Un globo, dos globos, tres globos
Por Juan Manuel de Prada
Los yanquis han derribado un globo chino, aduciendo que los estaba espiando; pero para mí que hay formas más idóneas y discretas de espiar. Desde su misma invención por los hermanos Montgolfier, el globo fue el gran heraldo de la Revolución Francesa y la democracia. Antes del globo, los grandes alborozos eran los propios del ‘fanatismo medieval’: la toma de Jerusalén, la entrada de la doncella Juana en Orleáns, el nacimiento del delfín… Pero con el ascenso del globo, la humanidad se endiosaba y subía a los astros, tuteándose con el sol y la luna. Benjamin Franklin, el apóstol puritano de la democracia, quiso estar presente en la primera exhibición de los hermanos Montgolfier; y cuando le preguntaron cuál sería, a su juicio, la suerte del nuevo invento, respondió muy cursimente: «Será una suerte tan promisoria como la del niño gestante…». En lo que, paradójicamente, acertó.
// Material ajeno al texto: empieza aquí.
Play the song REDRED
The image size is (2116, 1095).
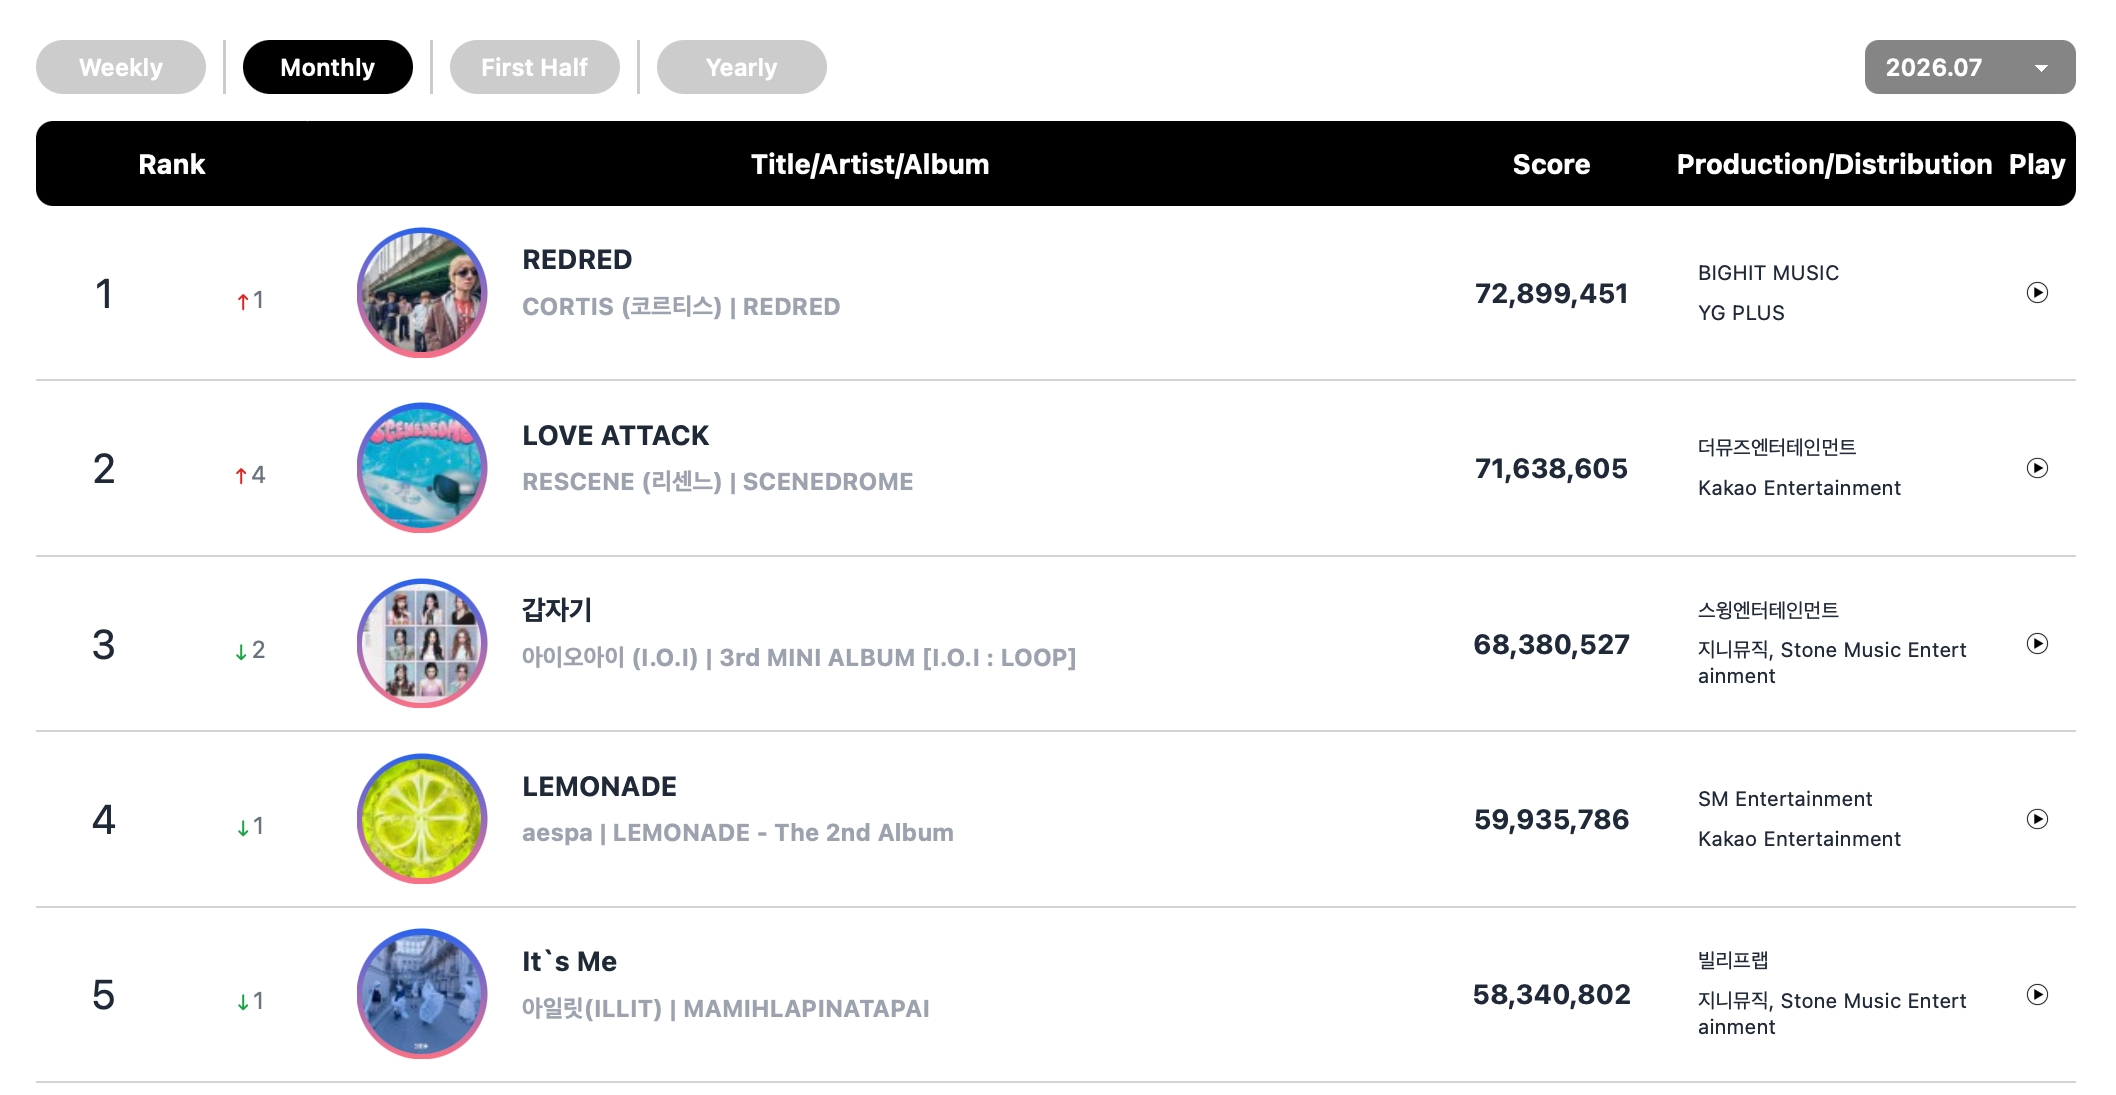2037,293
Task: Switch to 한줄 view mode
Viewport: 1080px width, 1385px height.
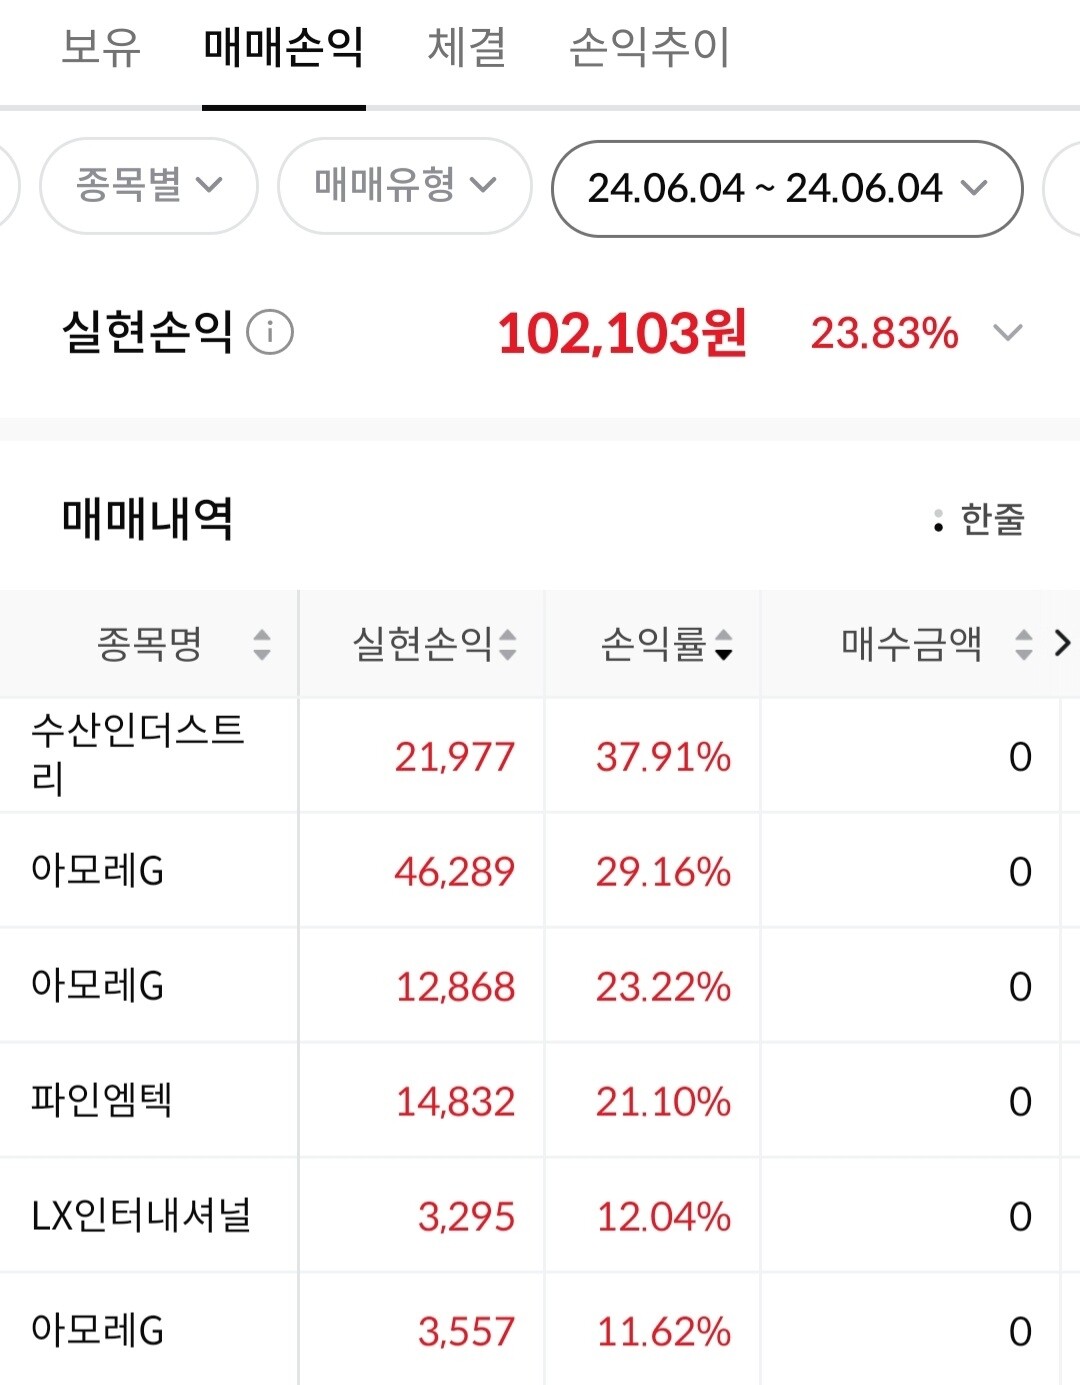Action: coord(988,519)
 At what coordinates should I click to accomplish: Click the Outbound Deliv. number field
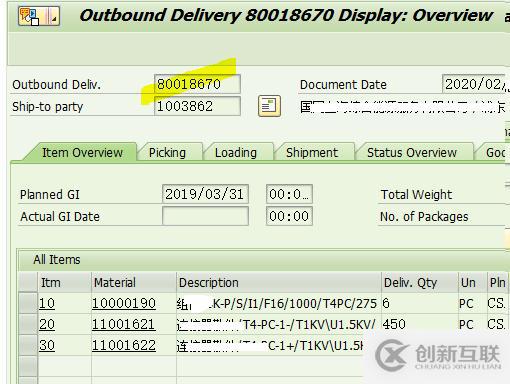click(x=197, y=84)
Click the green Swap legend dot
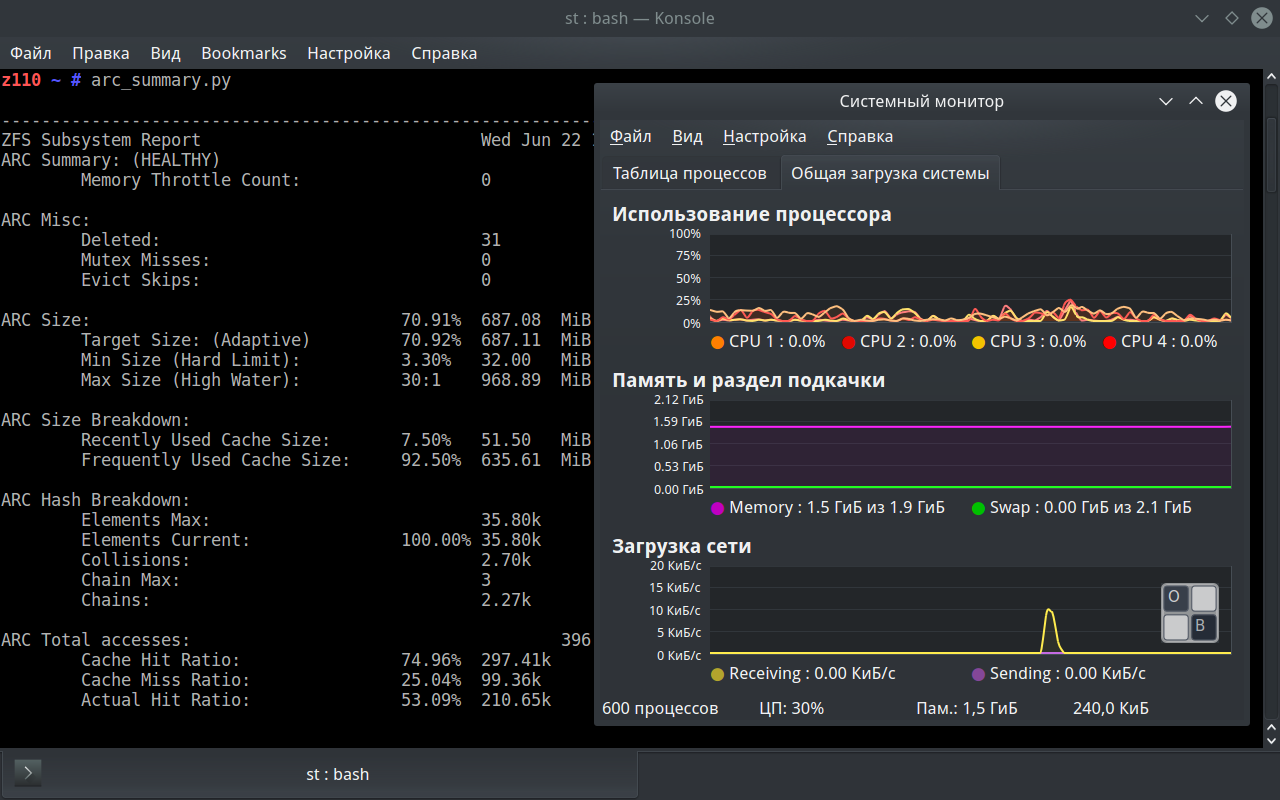 (x=978, y=508)
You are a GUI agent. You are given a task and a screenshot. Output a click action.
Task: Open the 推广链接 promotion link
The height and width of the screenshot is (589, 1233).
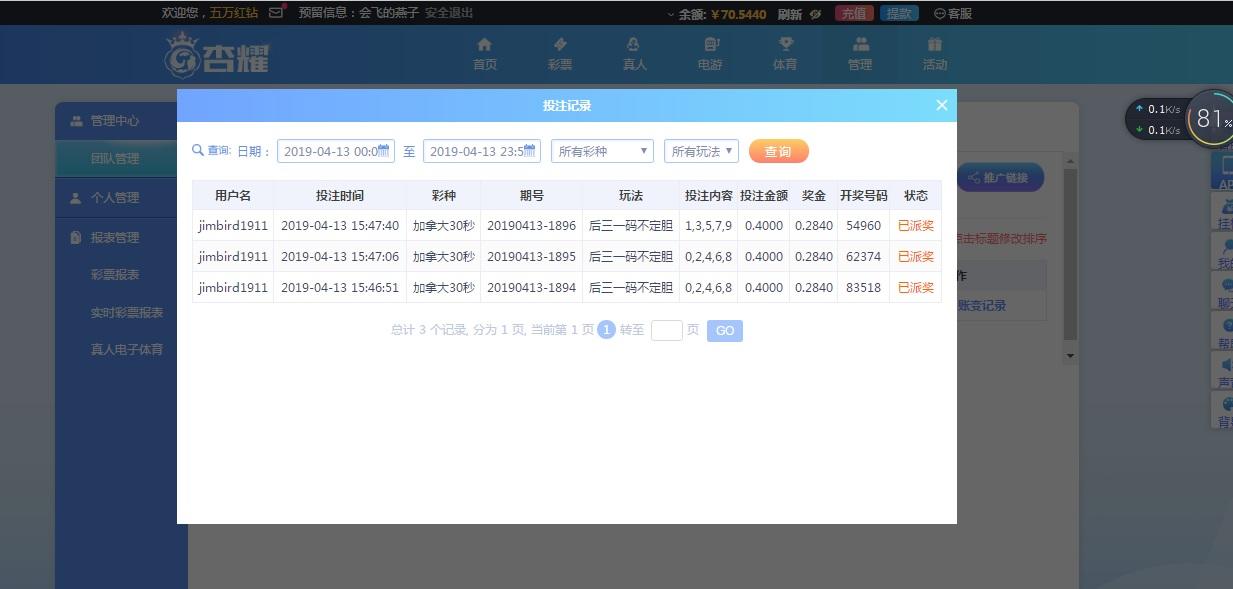1000,177
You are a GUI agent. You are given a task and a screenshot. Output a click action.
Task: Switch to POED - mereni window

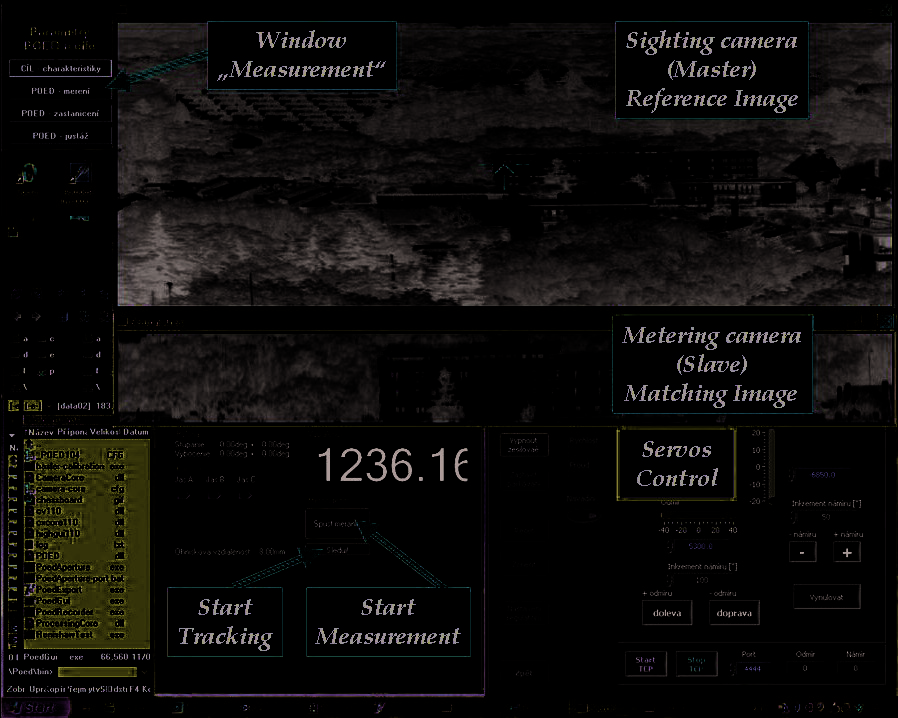(x=62, y=91)
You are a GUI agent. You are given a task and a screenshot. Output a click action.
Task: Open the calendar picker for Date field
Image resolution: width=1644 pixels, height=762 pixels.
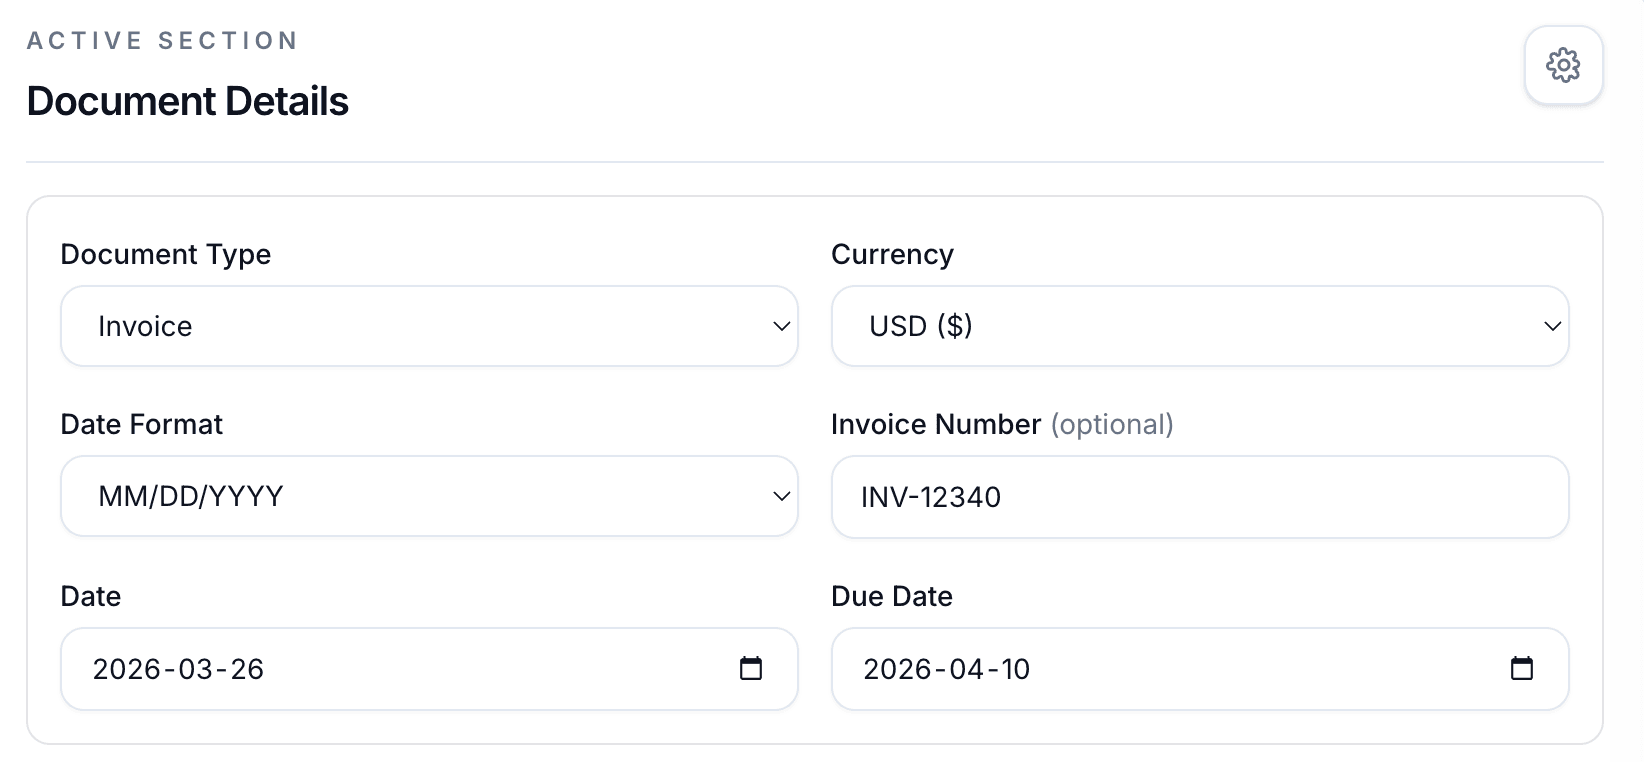coord(752,669)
El globo, que se presentó como un éxito de la ciencia positivista, acabó convertido en atracción de feria y en inspiración para las novelas de Julio Verne, que hoy se nos antojan un tostón pedagógico. Este destino quiso rectificarlo el conde de Zeppelin, que inventó aquellos acorazados del aire capaces de viajar varios días sin renovar el gas. Julio Camba, que vio un zepelín cruzando, majestuoso y fálico como un enorme cigarro, el cielo de Berlín, nos narra el delirio de los berlineses, que disfrutaban del espectáculo como los niños disfrutan de las evoluciones lentas y graves de los elefantes en el circo.
Las cabezas teutónicas, en lugar de llenarse de pájaros, se llenaron entonces de zepelines; y soñaron con destruir Londres mediante el bombardeo de sus escuadras de zepelines. En el verano de 1915, en Londres se llegó a los cuarenta grados; y como los ingleses no tenían a mano un cambio climático al que echarle la culpa, dieron en la paranoia de pensar que los zepelines alemanes estaban fumigándolos con algún gas que disparaba las temperaturas. Luego, los ingleses llegaron a la conclusión de que los zepelines alemanes no perseguían otra finalidad que no fuese sembrar el terror, según las argucias de la guerra psicológica: «Como no pongan cuidado en sus raids –se choteaban–, van a acabar por matar a alguien». Camba, que marchó a Londres desde Berlín, tenía preparado un pijama asalmonado para salir a la calle la primera noche que se anunciase un raid de los zepelines alemanes, pero para su disgusto nunca pudo llegar a estrenarlo.
Sospechamos que el globo chino era tan peligroso como los zepelines alemanes. Puestos a espiar, los chinos habrían recurrido a otro ingenio mucho más discreto, con nombre de caballo volador, como Mojamé hizo con el doctor Sánchez, que ahora come de su mano, puesto a cuatro patas y con el culo en pompa. Pero el derribo de este globo chino por los yanquis al menos nos sirve para recordar que, como anticipase Franklin, el destino de los globos en los países democráticos es el mismo que el de los niños gestantes: ser abortados.